Recently, our parish priest talked about this. He made no excuses for the wrong doing but tried to put it into context. He mentioned that paedophilia happened at home. Perpetrators were members of the family. And, I believe that he posited the position that most of these crimes (sins) were committed by family members.

And, since many of these abhorrent crimes (sins) were not reported, we will never know how widespread these are.

Have you ever wondered why the spotlight is on the Catholic Church. What about other religions and denominations? Are we to assume that they are squeaky clean?

Now, I don't mention this to get the Church off the hook. On, the contrary, I want to clear the air, though I doubt that I can, considering the limitations of this forum.

And, thirdly, the attack on the Pope himself. Now to try to set out the facts on every accusation that involves the Holy Father will take a lot of time and bandwidth. And, I feel that it is beyond the scope of what I wanted to put forward.

Suffice it to say, let's look at a couple of things about what Benedict XVI has done before and during his papacy.

Allow me to quote from Damian Thompson's blog. Thompson is editor of Telegraph Blogs, a journalist specialising in religion. In his blog on 5 April, 2010, in response to the Daily Telegraphs' editorial, he put forward, inter alia:
1. The betrayal of the innocent by a small minority of Catholic priests and a much larger proportion of Catholic bishops and bureaucrats was truly monstrous. Pope Benedict XVI was right to acknowledge the Church’s deep shame. His predecessor should have done so.

2. Although the Pope may not have been vigilant enough when he was Archbishop of Munich, once he was in the Vatican he was disgusted to discover the scale of the crimes of predator priests – and fought a sometime lonely battle against complacent colleagues, from whom he eventually had to wrest authority to deal with canonical aspects of these cases in 2001. After that, their prosecution was speeded up. No wonder, since the Italian monsignori who previously dealt with them had spent most of the day plotting and stuffing their faces in their favourite trattorie.

3. Benedict XVI is still not well served by the people around him.

Now, this post is not a position in support of the Pope, as such. It is, I hope, a sincere effort to put a just light to expose the truth.

As an example of what the Pope has done in the past in his efforts to set the records straight and to do justice to his priestly calling, let's look at what he has done with regards to Fr Marcial Maciel Degollado, founder of Legions of Christ.

Again, I quote from Thompson's blog:

The NCR [National Catholic Reporter] can’t stand Pope Benedict, but it does reveal that Cardinal Ratzinger refused the 'donations' (charitable bribes) that the Legion sucessfully pressed on other senior Vatican clergy, sometimes to gain access to John Paul II:

In 1997 [Ratzinger] gave a lecture on theology to Legionaries.
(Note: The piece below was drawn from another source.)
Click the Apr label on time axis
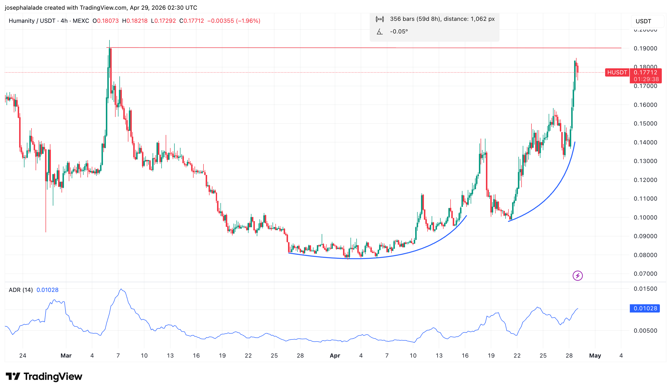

When a Legionary handed him an envelope, saying it was for his charitable use, Ratzinger refused. “He was tough as nails in a very cordial way,” a witness said.

A few years later, it was Cardinal Ratzinger who ignored John Paul’s wishes and moved against against Maciel, to the fury of the latter’s allies, who included Cardinal Angelo Sodano and John Paul’s secretary, Msgr (now Cardinal) Stanislaw Dziwisz.

In 2004, John Paul – ignoring the canon law charges against Maciel – honored him in a Vatican ceremony in which he entrusted the Legion with the administration of Jerusalem’s Notre Dame Center, an education and conference facility. The following week, Ratzinger took it on himself to authorize an investigation of Maciel."

And, while I have gone off what I was originally trying to tackle, I wanted to put forward that the Pope has done something which the many Legionnaires believe is just not on. Attacking someone that many of them consider a saint, is just something too terrible to contemplate. And, he did this I presume in search of the truth and justice. I note that it was also against the wishes of his own superior, the then Pope.

And, just for the record, Maciel died in disgrace aged 87 in 2008. He was pushed aside and taken from the helm of the Legion.

This was done by the Pope against a strong phalanx of defenders.

I wonder, is this something someone who wants to sweep things under the carpet would do? I don't think so.